§ Mr. Plumptre moved an Amendment to the effect that an exception should be made in favour of the sisters of a former wife, when there were children by that wife under twelve years of age.
§ Mr. Twiss
could not agree to this suggestion of the hon. Gentleman, and trusted that he would not press his Amendment, because if he did, he would endanger the Bill in another place. He did 662 not mean to use this as an argument against the Amendment, but simply threw it out as a suggestion to the hon. Gentleman.

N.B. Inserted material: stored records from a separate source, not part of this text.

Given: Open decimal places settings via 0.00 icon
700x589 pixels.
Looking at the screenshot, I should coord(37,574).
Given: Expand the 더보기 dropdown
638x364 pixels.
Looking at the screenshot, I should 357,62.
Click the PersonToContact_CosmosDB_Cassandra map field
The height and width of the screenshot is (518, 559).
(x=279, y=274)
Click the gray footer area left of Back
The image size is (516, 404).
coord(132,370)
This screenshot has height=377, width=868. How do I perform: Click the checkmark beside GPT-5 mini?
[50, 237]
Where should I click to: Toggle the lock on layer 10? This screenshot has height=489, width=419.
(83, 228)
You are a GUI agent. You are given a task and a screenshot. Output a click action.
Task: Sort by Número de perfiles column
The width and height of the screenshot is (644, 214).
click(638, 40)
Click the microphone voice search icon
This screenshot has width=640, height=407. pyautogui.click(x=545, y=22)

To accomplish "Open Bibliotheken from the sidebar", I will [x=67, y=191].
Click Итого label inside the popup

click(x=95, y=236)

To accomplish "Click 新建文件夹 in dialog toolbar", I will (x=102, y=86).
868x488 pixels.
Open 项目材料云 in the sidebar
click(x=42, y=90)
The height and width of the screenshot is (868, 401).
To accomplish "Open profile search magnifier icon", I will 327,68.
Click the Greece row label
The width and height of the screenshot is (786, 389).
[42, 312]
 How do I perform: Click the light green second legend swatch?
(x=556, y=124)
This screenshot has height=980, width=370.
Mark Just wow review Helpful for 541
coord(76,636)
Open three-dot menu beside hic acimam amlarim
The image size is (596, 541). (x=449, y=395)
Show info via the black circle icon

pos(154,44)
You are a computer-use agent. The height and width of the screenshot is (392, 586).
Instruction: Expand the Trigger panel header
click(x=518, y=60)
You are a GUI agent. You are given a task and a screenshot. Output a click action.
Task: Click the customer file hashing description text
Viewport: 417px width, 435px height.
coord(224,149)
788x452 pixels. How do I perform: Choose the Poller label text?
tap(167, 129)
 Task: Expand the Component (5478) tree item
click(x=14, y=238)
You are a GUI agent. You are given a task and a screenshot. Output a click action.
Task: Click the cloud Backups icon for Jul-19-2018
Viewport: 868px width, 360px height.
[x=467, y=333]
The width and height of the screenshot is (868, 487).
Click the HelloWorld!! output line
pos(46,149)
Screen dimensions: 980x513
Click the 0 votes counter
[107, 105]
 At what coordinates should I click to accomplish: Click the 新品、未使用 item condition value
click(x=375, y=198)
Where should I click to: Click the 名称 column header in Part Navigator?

said, that the law was at present in a most objectionable state. If a man had married, for example, any of his wife's relatives, up to her sister, it was at the option of any party, either because it was to his interest or at the suggestion of a hostile feeling, to proceed against the individual so marrying, and annul the marriage. The proceedings, however must be taken and concluded during the life-time of the individuals, otherwise the marriage was held to be legal, and the children became legitimate. One great objection to the existing law was, that it encouraged people to its violation by affording them the prospect of an escape from any of its penalties; another was, that parties who had contracted such marriages frequently, where property was concerned, passed their whole lives in great anxiety; and instances had come to his knowledge in which, to avoid a threatened prosecution, they had submitted to repeated extortion. The Amendment proposed by the hon. Gentleman involved an important question, and one upon which he had not yet made up his mind. He admitted the advantage to be gained in those cases in which a man married the sister of his wife when there was a young offspring; but on the other hand it was a subject for grave consideration, whether it might not be exceedingly dangerous with reference to the peculiar situation in which such connexions were naturally placed, and the great temptations to which they were subject, to encourage the feelings that might spring up between them. The consequences would, perhaps, be, that the wife during her life-time would have her jealousy excited, and suffer considerable anxiety and pain. Under these circumstances he hoped that the hon. Gentleman would not press his Amendment; for it was impossible at this period of the Session it could have the consideration due to its importance. He believed he had said enough to satisfy the House that so much of the Bill as went to legalize all such marriages as had taken place, or that might take place of the nature he had described, ought to be passed into a law without delay. He trusted that the hon. Gentleman would withdraw his Amendment.